The next day included a visit to the Manuel Antonio Park, and I finally found la playa! I visited with the receptionist from my hostel (she moved here from Ireland 3 years ago and hasn’t left yet), her cousins visiting from England, and another solo traveler from Colombia. Our guide was Marvin, a native who could spot the most obscure and camouflaged animals in the trees with his superhuman eyesight. He’d then train his mini-“telescope” to let us mere mortals view the animals, too, while he told us interesting facts about the flora and fauna.

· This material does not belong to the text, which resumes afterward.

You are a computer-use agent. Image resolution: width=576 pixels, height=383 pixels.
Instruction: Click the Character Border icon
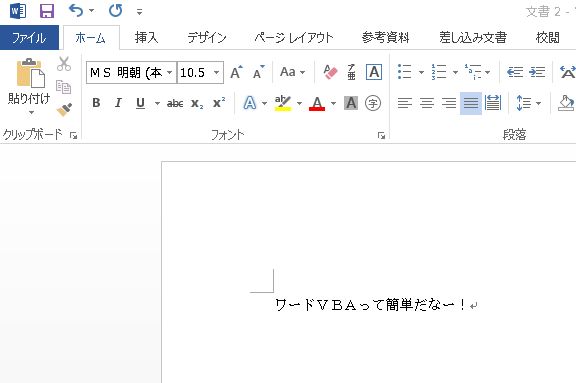tap(374, 72)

I never thought bats were cute… until Costa Rica
3- toed sloth. Known for being lazy, they are actually pretty efficient. They can latch onto high branches for days at a time, safe from the grasp of predators, without expending any energy. They only come down once/week to use the bathroom, so I guess we caught this guy at a bad time…
Gladiator frog
This guy (a congo monkey) is my favorite. His face says it all. Pura Vida!

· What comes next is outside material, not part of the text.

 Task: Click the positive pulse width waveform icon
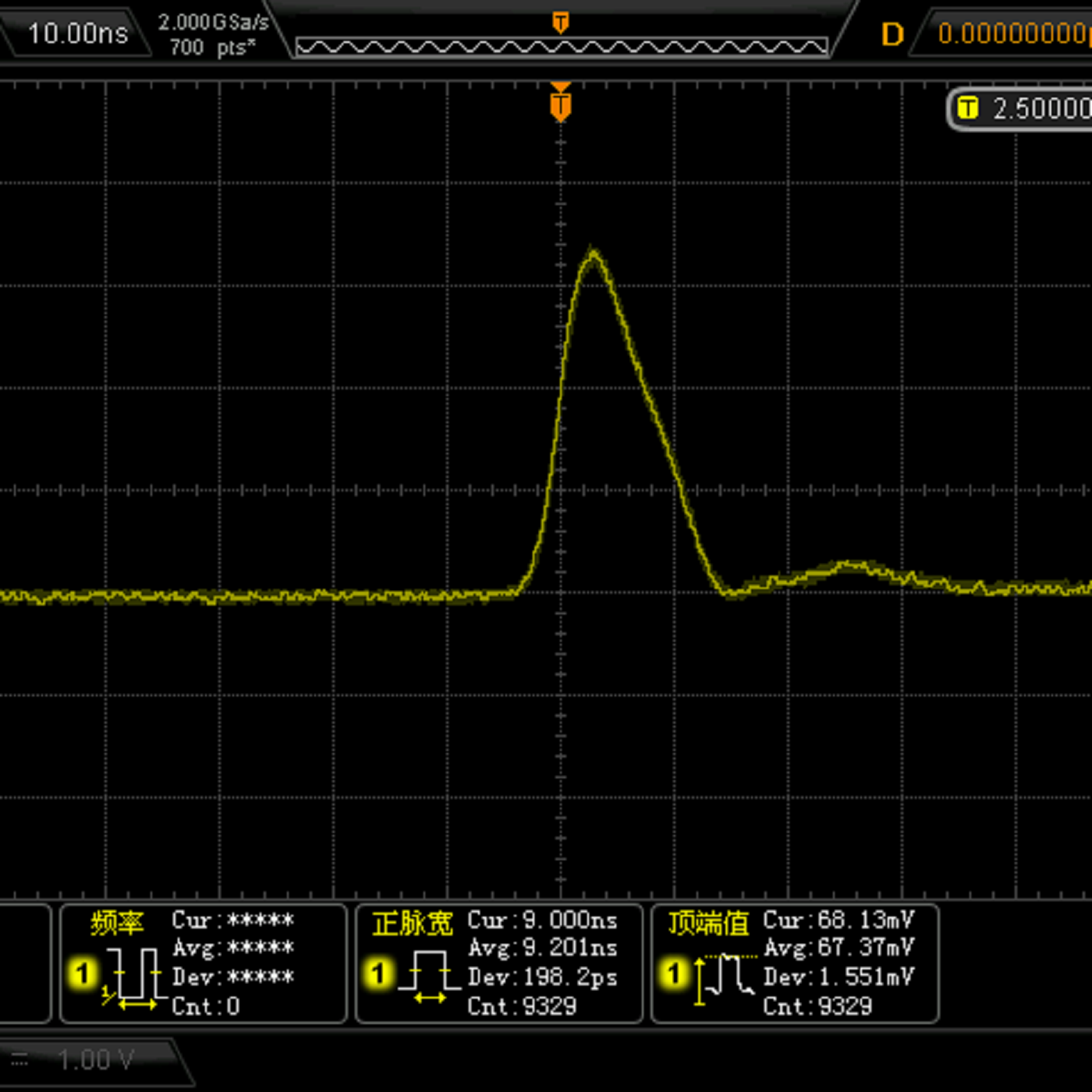429,975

After our animal-spotting trek, I split off to go for a long swim in the Pacific. I floated and swam in the ocean for a very long time and got lost in my own thoughts.
My little spot en la playa ❤️

The ocean here has no sharks, jellyfish, or riptide (according to Marvin)… how much more perfect could this country get!? After swimming, I dried off and met a family from Jacksonville, Fl, who had set up their towels nearby. While chatting, a raccoon ran up and grabbed this family’s food! Fortunately, they left all other belongings alone. After this excitement and wonderful chat, I set off hiking to Playa Gemalas, swam some more there, then hiked to the “Lost Port.” Feeling pretty exhausted at this point, I bought a fresh coconut for lunch (they hack the top off with a knife and stick a straw in for the fresh juice) and took the bus back to Quepos, where I read and chilled by the pool the rest of the day. 
I like it here so much I’ve decided to stay an extra day! 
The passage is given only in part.